I’m not here to demonize the crunch, but for most people there are safer and more effective movements that can be done instead-especially if improving athletic performance is the primary goal. Crunches and sit-ups put the spine in a flexed (bent) position, and place about 750 lbs. of compressive force on the spine in this position (McGill, 2009). This force can push a disc’s nucleus to the point that it bulges and pushes on the nerve root causing pain (McGill, 2009). Doing “abs” isn’t enough, to perform at a high level you have to train core stability.

In order to safely and effectively produce force your spine needs to be stable. Stabilizing the spine there there are a lot of “core” muscles keeping you in a neutral spine position, and they need to be strong in order to handle the demands of training and competition. In pretty much all sports, force is produced proximally to distally-meaning that you need to have a braced, stable core before you can do much else. Think about how hard it would be to squat 500lbs while standing on a stability ball. Without stability it’s tough to express strength and power.

To have a well rounded core stability program you need: Anti-extension exercises, anti-flexion exercises, rotary stability exercises, and anti-lateral flexion exercises.

Anti-Extension

These exercises help you resist hyperextension of the lumbar spine, which is hugely important for injury prevention. The lumbar spine is meant to be a stable joint with relatively little movement occurring there. So, exercises in this category can help not only with the strength of the muscles needed to keep the lumbar spine stable, such as the rectus abdominus, transverse abdominus, and erector spinae, but also with proprioception. Prone planks fall into this category and are a basic starting point for many people, and even as you progress in the gym, plank variations should remain a staple of your core stability training. As you improve your core stability you can make planks more challenging by making them single leg planks, or adding movement of the arms or legs.

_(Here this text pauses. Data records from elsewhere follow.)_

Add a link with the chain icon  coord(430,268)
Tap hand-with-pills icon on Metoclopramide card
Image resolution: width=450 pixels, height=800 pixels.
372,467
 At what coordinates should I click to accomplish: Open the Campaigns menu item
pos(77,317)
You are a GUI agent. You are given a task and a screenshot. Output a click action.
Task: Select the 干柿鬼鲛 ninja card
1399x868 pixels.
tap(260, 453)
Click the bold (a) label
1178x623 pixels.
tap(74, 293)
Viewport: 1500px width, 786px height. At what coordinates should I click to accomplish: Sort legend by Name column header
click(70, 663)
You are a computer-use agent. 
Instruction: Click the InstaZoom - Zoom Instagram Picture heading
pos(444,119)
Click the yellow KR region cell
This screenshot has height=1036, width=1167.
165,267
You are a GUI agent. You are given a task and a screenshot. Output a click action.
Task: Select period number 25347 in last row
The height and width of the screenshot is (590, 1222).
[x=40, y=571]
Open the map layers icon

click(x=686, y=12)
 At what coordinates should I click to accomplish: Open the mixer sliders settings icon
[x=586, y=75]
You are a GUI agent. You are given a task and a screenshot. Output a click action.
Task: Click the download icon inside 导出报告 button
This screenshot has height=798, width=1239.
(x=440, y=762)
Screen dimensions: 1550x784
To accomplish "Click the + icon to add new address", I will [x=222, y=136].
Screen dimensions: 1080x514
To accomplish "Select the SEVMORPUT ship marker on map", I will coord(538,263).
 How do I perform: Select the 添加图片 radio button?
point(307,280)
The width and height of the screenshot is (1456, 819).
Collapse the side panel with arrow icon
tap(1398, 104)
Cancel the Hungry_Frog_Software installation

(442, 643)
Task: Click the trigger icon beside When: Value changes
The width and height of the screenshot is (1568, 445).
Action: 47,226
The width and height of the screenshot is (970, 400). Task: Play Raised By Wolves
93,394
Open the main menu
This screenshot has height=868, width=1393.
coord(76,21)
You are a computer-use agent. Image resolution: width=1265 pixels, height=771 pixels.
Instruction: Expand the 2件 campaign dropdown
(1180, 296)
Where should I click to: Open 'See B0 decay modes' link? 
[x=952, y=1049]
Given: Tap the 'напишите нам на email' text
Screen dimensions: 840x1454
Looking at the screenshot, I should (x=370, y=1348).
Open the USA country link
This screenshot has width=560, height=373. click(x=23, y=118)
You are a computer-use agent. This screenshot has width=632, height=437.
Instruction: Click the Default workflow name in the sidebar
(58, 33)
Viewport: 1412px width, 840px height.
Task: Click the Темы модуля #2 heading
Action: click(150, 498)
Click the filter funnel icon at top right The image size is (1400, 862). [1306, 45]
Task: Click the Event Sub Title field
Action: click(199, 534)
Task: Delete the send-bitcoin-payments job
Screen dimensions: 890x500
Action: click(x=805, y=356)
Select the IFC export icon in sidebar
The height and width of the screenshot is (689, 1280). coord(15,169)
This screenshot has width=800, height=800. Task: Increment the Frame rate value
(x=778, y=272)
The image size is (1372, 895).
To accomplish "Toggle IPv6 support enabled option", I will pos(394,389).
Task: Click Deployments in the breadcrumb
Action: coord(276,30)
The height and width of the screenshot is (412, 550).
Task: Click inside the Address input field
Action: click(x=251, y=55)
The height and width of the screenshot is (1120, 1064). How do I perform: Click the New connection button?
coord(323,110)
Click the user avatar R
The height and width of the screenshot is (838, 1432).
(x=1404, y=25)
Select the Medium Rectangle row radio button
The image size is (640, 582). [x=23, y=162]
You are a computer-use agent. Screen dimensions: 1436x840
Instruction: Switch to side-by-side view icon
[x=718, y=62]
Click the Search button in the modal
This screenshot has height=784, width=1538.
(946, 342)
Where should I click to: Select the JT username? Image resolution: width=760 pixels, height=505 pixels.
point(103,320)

The most advanced plank: the cake plank.
Anti-Flexion

These exercises help you resist flexion (rounded back) of the spine. Loading a flexed spine can lead to greater injury risk and less efficient and powerful movements. Not all spinal flexion is bad (think finishing a pitch), but it’s not a position we need to hang out in all the time. Deadlifts are a great example of this. Picking up heavy weight with a neutral spine can be a pretty difficult thing, but resisting the urge to round your back will help strengthen these muscles, like the erector spinae and rhomboids (muscles that help you maintain upright posture among other functions) and groove a more efficient movement pattern. Deadlifts aren’t for everyone, so other options to help you resist flexion are goblet squats, or other front loaded movements, and deadlift variations, like RDL’s.

Rotary Stability

These exercises will help you resist rotation, and they generally involve an isometric contraction of the abdominal muscles, especially the internal and external obliques. One of the ways I like to explain these is that they are the brakes for rotation. You need to learn how to resist rotation and maintain good posture before you can learn to safely and efficiently rotate. Pallof presses and side planks are great examples of this, and are two exercises I often start people with before we move on to rotation.

Anti-Lateral Flexion

These exercises will help you resist leaning to one side. Maintaining a neutral spine is important for maximizing the potential energy at the beginning of a movement. 1-Arm farmer’s walks are a good example of this, as they force you to stay upright while carrying a heavy load on one side of your body. Single arm overhead pressing would be a more advanced movement that would fall into this category, but that also combines some of the other core stability aspects as well.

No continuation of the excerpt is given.